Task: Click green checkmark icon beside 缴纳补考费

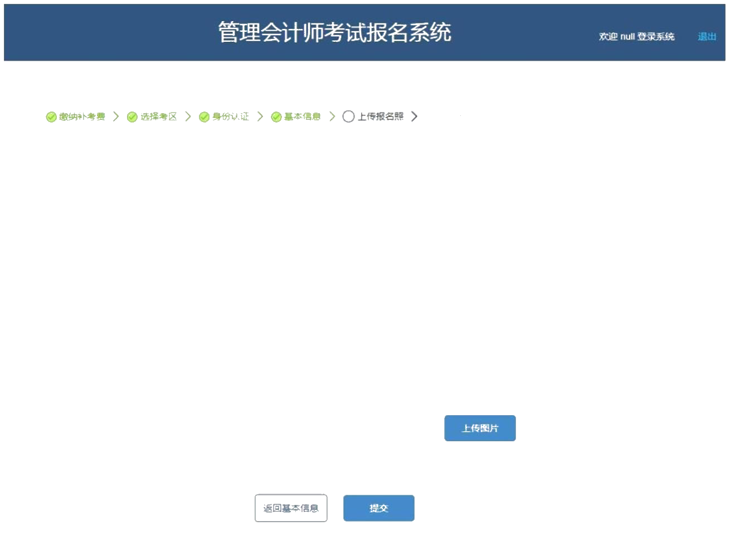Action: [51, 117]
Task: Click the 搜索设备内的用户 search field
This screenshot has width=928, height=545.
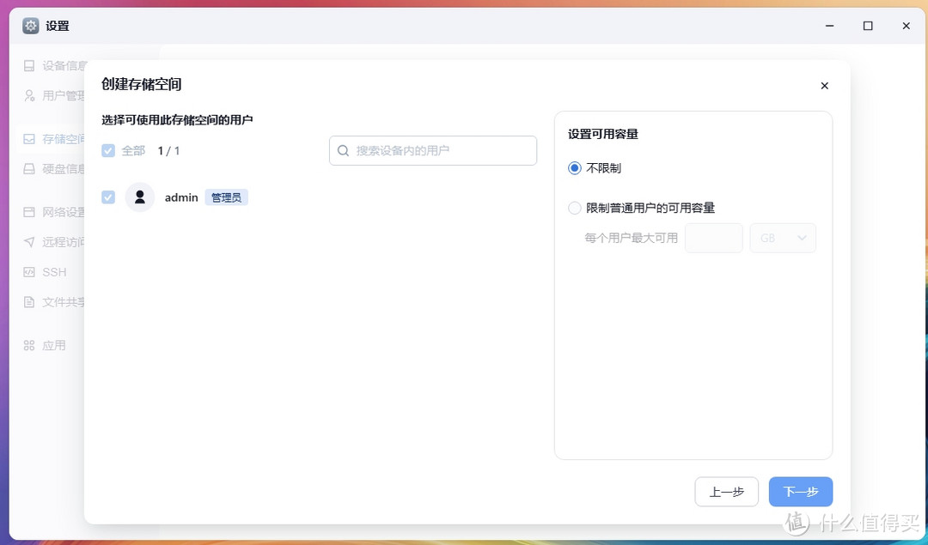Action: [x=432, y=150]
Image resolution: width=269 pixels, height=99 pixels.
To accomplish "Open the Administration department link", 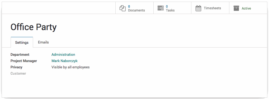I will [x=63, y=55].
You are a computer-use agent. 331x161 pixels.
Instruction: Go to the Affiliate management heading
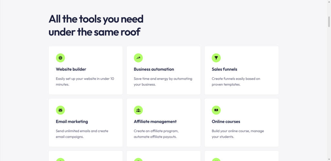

—————

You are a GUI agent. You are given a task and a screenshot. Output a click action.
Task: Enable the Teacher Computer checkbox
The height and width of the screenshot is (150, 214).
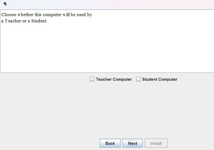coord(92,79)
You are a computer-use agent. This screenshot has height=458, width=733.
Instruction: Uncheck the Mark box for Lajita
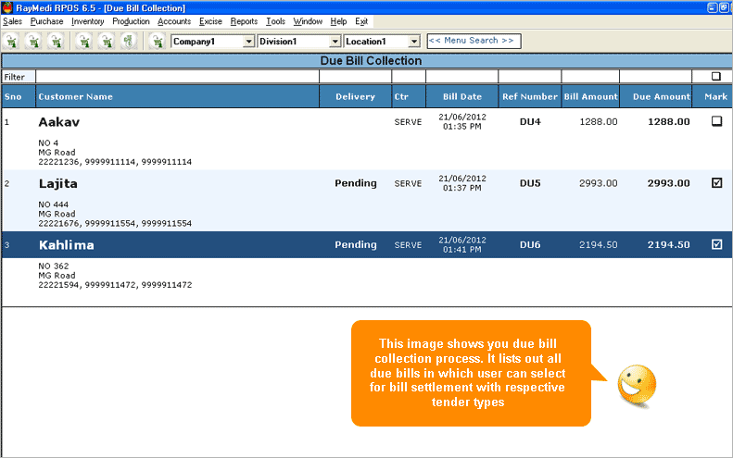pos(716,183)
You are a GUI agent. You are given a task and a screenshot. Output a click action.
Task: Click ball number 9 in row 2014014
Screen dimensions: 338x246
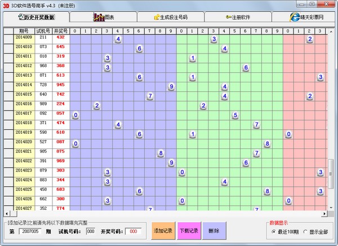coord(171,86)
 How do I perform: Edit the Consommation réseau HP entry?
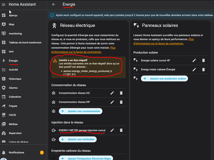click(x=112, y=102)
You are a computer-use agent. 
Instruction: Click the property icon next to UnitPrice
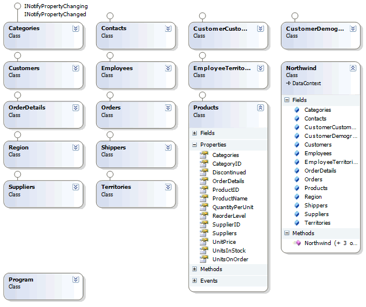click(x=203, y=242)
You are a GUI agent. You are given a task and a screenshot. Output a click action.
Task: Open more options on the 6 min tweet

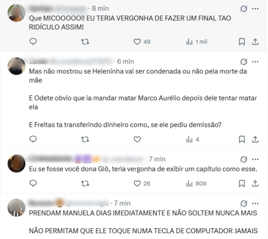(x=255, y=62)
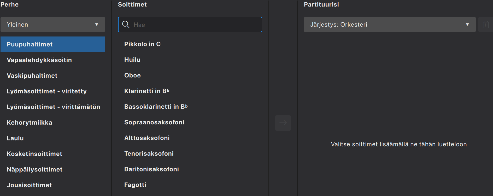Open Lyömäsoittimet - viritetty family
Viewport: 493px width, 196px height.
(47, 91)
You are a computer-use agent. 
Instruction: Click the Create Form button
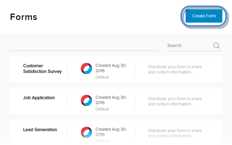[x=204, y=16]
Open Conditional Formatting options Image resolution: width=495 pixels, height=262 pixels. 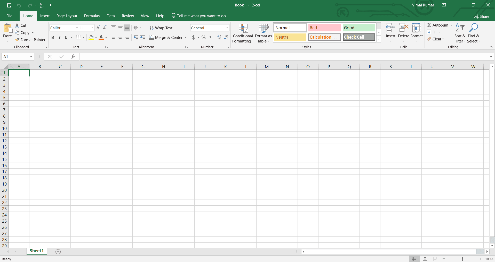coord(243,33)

—————

● **Task goal**:
Rewrite the material from the line containing "Task: Click green checkmark icon beside 缴纳补考费" through the line containing "Action: [x=432, y=150]", with "search field" replaced by "search box" and everything else unchanged; leave the pictures out.

● **Output of the exercise**:
Task: Click green checkmark icon beside 缴纳补考费

Action: [51, 117]
Task: Click the 搜索设备内的用户 search box
This screenshot has width=928, height=545.
Action: [x=432, y=150]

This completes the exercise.